DATASET CONTENT |
::::::::

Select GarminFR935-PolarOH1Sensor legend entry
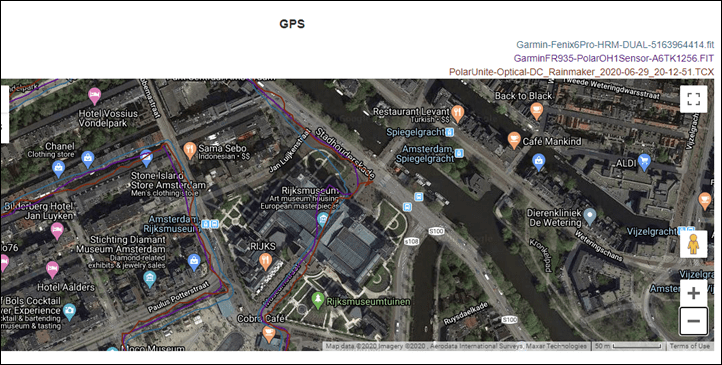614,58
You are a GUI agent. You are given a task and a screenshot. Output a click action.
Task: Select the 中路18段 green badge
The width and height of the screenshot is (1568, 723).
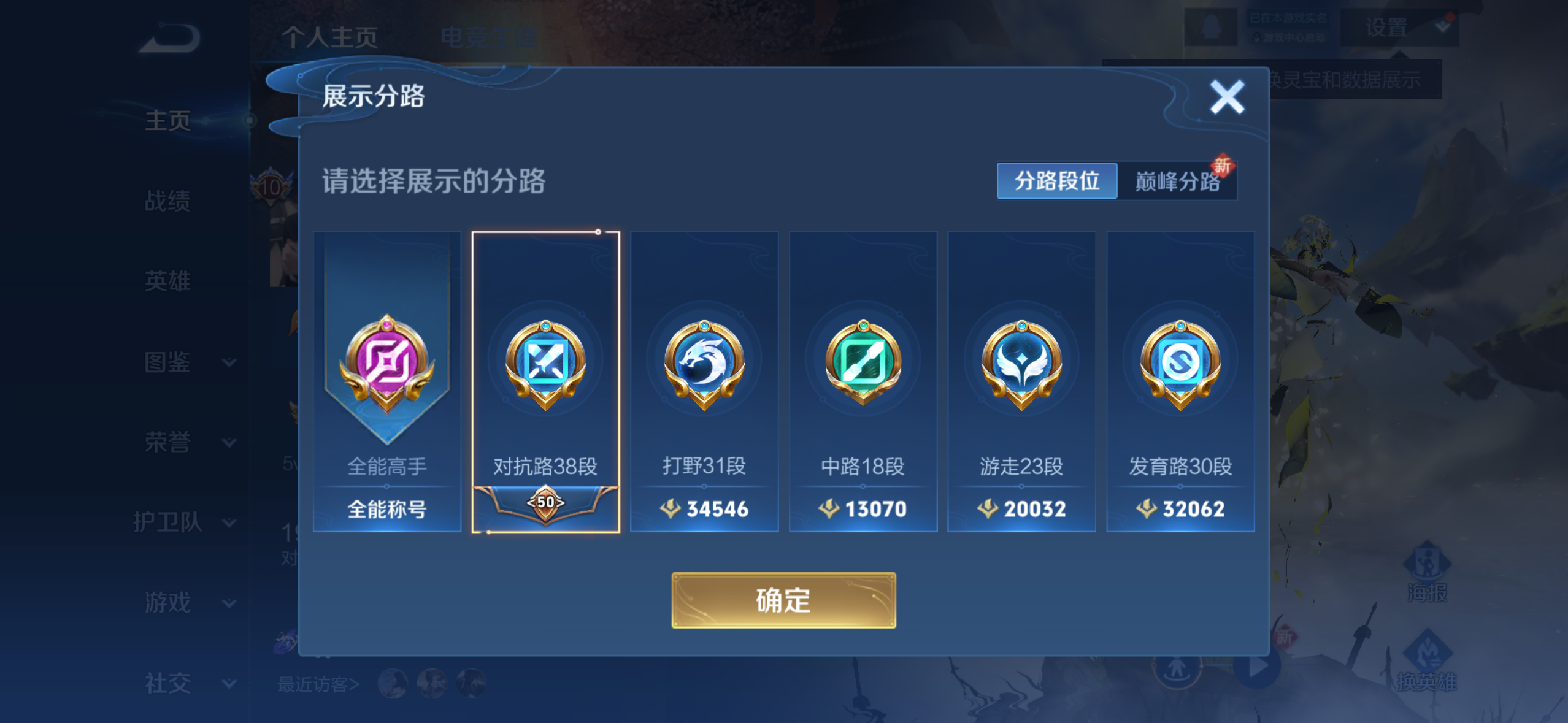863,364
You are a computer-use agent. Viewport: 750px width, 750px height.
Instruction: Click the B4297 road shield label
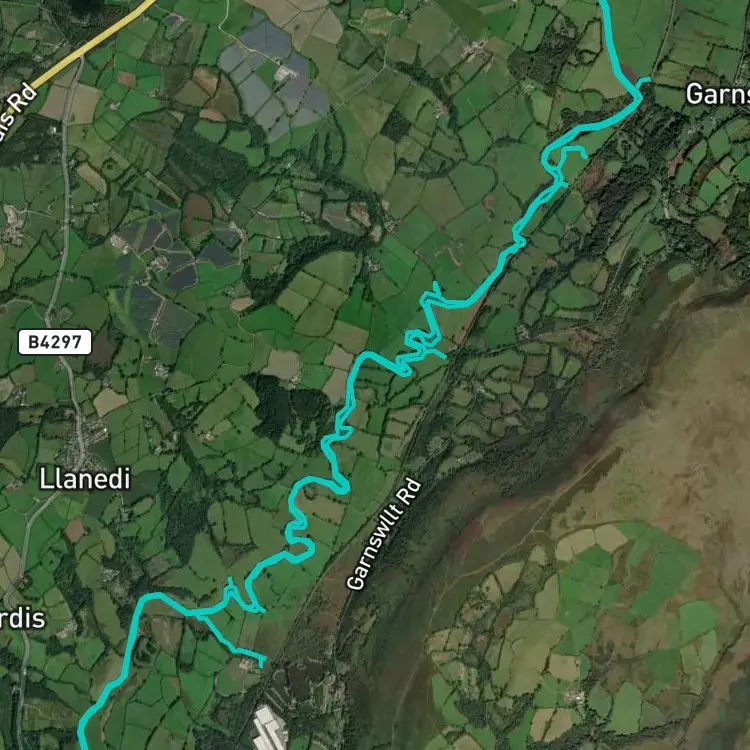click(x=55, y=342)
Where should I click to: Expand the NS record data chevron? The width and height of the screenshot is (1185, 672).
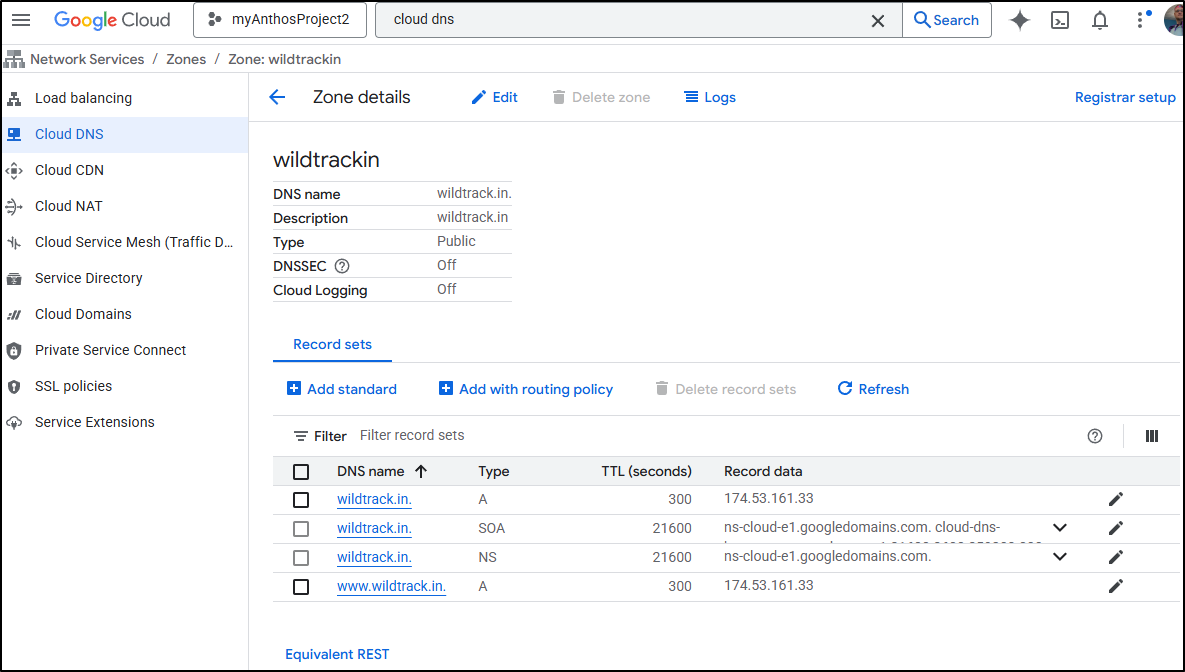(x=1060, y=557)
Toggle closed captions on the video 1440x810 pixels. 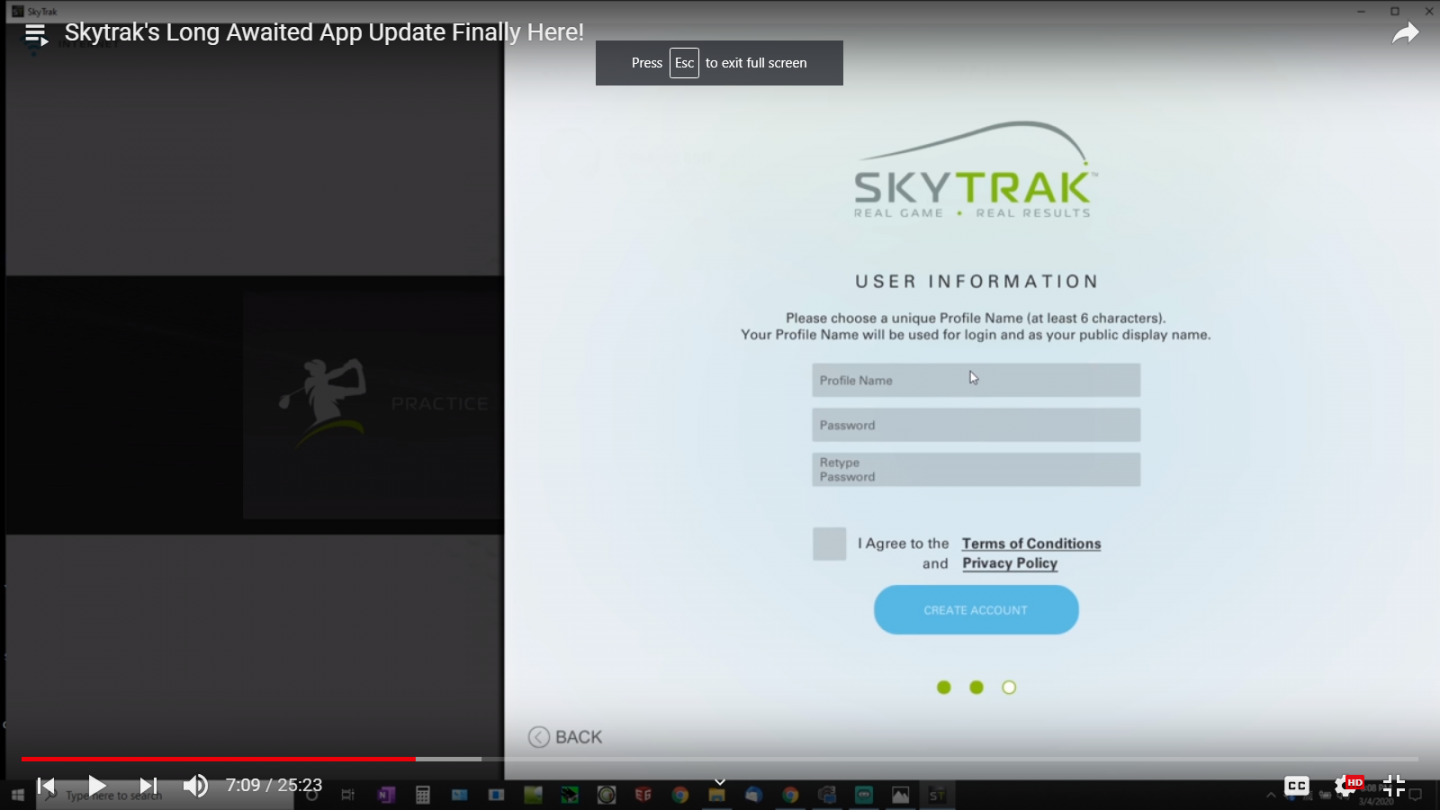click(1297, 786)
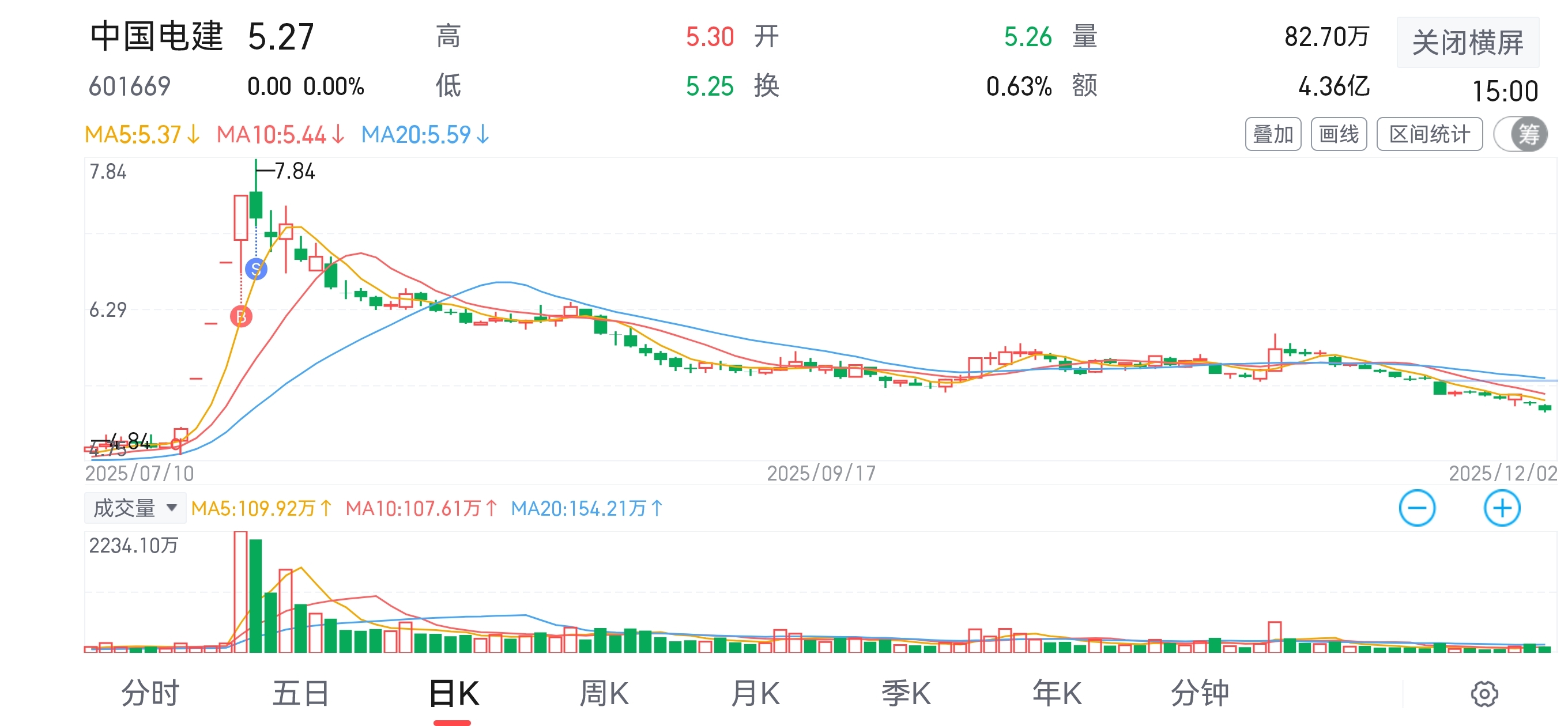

::::::::

Rewrite the part that opens at the start of the entries and closes with the line containing "click(x=55, y=342)", substituting "image" for each occurrence of "screenshot" and leaving all else unchanged. Omit the pictures from your answer.

Select GarminFR935-PolarOH1Sensor legend entry
614,58
You are a GUI agent. You are given a task and a image. Output a click action.
Task: Select the 中路18段 green badge
The width and height of the image is (1568, 723).
863,364
You are a computer-use agent. Viewport: 750px width, 750px height.
Instruction: Click the B4297 road shield label
click(x=55, y=342)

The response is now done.